- About this task -
After reading the records, print them all again exactly as they stand.

(Stored data)
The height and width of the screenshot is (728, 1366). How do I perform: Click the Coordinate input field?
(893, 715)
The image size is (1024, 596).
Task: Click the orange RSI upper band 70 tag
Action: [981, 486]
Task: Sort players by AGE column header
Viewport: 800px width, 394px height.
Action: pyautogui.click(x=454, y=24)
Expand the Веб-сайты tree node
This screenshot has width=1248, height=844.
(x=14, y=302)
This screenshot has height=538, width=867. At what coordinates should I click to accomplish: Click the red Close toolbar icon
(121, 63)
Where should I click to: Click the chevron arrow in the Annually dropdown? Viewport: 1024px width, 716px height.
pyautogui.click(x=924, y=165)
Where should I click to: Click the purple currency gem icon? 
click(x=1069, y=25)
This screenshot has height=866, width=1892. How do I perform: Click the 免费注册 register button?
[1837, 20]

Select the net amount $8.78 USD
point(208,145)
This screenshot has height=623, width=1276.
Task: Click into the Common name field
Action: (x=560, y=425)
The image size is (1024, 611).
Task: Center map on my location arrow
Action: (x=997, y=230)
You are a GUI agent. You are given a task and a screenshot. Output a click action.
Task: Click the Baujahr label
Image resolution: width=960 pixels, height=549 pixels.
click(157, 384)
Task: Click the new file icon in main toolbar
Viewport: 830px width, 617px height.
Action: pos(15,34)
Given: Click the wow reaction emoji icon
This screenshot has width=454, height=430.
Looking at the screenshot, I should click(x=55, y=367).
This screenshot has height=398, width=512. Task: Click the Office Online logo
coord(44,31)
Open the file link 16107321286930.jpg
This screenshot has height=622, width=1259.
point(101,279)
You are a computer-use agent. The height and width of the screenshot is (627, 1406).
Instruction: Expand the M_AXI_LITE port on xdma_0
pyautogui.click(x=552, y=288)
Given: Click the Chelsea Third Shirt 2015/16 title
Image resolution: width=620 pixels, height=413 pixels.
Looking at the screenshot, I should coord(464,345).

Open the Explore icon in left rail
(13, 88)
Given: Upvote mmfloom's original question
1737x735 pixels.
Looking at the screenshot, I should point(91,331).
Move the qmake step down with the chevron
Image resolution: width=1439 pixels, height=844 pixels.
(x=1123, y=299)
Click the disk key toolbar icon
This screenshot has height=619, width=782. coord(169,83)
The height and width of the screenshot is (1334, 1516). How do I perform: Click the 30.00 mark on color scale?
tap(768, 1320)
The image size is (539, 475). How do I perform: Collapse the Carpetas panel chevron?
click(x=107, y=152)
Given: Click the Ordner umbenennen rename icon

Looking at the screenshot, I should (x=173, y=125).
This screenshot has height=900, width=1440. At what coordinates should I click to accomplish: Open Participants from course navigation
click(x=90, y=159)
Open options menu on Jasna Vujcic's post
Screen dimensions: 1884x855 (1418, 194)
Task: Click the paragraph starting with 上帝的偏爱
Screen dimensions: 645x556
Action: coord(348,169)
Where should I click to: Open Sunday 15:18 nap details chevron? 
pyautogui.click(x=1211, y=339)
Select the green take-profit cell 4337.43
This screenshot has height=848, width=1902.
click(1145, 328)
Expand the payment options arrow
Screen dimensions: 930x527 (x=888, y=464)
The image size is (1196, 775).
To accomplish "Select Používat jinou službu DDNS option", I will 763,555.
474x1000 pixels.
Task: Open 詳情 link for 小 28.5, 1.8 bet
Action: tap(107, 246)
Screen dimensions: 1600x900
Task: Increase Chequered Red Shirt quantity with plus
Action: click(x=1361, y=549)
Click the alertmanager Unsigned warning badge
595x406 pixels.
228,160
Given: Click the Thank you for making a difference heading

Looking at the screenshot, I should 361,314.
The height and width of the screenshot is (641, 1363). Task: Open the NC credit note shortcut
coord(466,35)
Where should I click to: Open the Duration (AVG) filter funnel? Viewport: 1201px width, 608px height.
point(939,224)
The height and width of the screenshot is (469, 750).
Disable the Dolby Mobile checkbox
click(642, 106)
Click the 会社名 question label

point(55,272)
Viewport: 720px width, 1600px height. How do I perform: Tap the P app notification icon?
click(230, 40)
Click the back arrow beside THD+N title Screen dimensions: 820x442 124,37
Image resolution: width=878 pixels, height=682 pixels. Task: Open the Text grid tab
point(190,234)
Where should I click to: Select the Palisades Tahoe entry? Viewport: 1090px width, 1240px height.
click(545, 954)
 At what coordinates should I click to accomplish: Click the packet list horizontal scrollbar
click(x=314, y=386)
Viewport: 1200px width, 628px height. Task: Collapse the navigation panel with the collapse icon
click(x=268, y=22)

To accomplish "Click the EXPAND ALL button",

- Response -
The height and width of the screenshot is (728, 1366). How do I perform: Click the Coordinate input field?
(893, 715)
The image size is (1024, 596).
Task: Click the orange RSI upper band 70 tag
Action: [981, 486]
Task: Sort players by AGE column header
Viewport: 800px width, 394px height.
Action: pyautogui.click(x=454, y=24)
Expand the Веб-сайты tree node
This screenshot has width=1248, height=844.
(x=14, y=302)
This screenshot has height=538, width=867. At what coordinates should I click to accomplish: Click the red Close toolbar icon
(121, 63)
Where should I click to: Click the chevron arrow in the Annually dropdown? Viewport: 1024px width, 716px height.
pyautogui.click(x=924, y=165)
Where should I click to: Click the purple currency gem icon? 
click(x=1069, y=25)
This screenshot has height=866, width=1892. How do I perform: Click the 免费注册 register button?
[1837, 20]

Select the net amount $8.78 USD
point(208,145)
This screenshot has height=623, width=1276.
Task: Click into the Common name field
Action: (x=560, y=425)
The image size is (1024, 611).
Task: Center map on my location arrow
Action: (x=997, y=230)
You are a GUI agent. You are given a task and a screenshot. Output a click action.
Task: Click the Baujahr label
Image resolution: width=960 pixels, height=549 pixels.
click(157, 384)
Task: Click the new file icon in main toolbar
Viewport: 830px width, 617px height.
Action: pos(15,34)
Given: Click the wow reaction emoji icon
This screenshot has width=454, height=430.
Looking at the screenshot, I should click(x=55, y=367).
This screenshot has height=398, width=512. Task: Click the Office Online logo
coord(44,31)
Open the file link 16107321286930.jpg
This screenshot has height=622, width=1259.
point(101,279)
You are a computer-use agent. The height and width of the screenshot is (627, 1406).
Instruction: Expand the M_AXI_LITE port on xdma_0
pyautogui.click(x=552, y=288)
Given: Click the Chelsea Third Shirt 2015/16 title
Image resolution: width=620 pixels, height=413 pixels.
Looking at the screenshot, I should coord(464,345).

Open the Explore icon in left rail
(13, 88)
Given: Upvote mmfloom's original question
1737x735 pixels.
Looking at the screenshot, I should point(91,331).
Move the qmake step down with the chevron
Image resolution: width=1439 pixels, height=844 pixels.
(x=1123, y=299)
Click the disk key toolbar icon
This screenshot has height=619, width=782. coord(169,83)
The height and width of the screenshot is (1334, 1516). How do I perform: Click the 30.00 mark on color scale?
tap(768, 1320)
The image size is (539, 475). How do I perform: Collapse the Carpetas panel chevron?
click(x=107, y=152)
Given: Click the Ordner umbenennen rename icon

Looking at the screenshot, I should (x=173, y=125).
This screenshot has height=900, width=1440. At what coordinates should I click to accomplish: Open Participants from course navigation
click(x=90, y=159)
Open options menu on Jasna Vujcic's post
Screen dimensions: 1884x855 (1418, 194)
Task: Click the paragraph starting with 上帝的偏爱
Screen dimensions: 645x556
Action: coord(348,169)
Where should I click to: Open Sunday 15:18 nap details chevron? 
pyautogui.click(x=1211, y=339)
Select the green take-profit cell 4337.43
This screenshot has height=848, width=1902.
click(1145, 328)
Expand the payment options arrow
Screen dimensions: 930x527 (x=888, y=464)
The image size is (1196, 775).
To accomplish "Select Používat jinou službu DDNS option", I will 763,555.
474x1000 pixels.
Task: Open 詳情 link for 小 28.5, 1.8 bet
Action: tap(107, 246)
Screen dimensions: 1600x900
Task: Increase Chequered Red Shirt quantity with plus
Action: click(x=1361, y=549)
Click the alertmanager Unsigned warning badge
595x406 pixels.
228,160
Given: Click the Thank you for making a difference heading

Looking at the screenshot, I should 361,314.
The height and width of the screenshot is (641, 1363). Task: Open the NC credit note shortcut
coord(466,35)
Where should I click to: Open the Duration (AVG) filter funnel? Viewport: 1201px width, 608px height.
point(939,224)
The height and width of the screenshot is (469, 750).
Disable the Dolby Mobile checkbox
click(642, 106)
Click the 会社名 question label

point(55,272)
Viewport: 720px width, 1600px height. How do I perform: Tap the P app notification icon?
click(230, 40)
Click the back arrow beside THD+N title Screen dimensions: 820x442 124,37
Image resolution: width=878 pixels, height=682 pixels. Task: Open the Text grid tab
point(190,234)
Where should I click to: Select the Palisades Tahoe entry? Viewport: 1090px width, 1240px height.
click(545, 954)
 At what coordinates should I click to accomplish: Click the packet list horizontal scrollbar
click(x=314, y=386)
Viewport: 1200px width, 628px height. Task: Collapse the navigation panel with the collapse icon
click(x=268, y=22)

To accomplish "Click the EXPAND ALL button",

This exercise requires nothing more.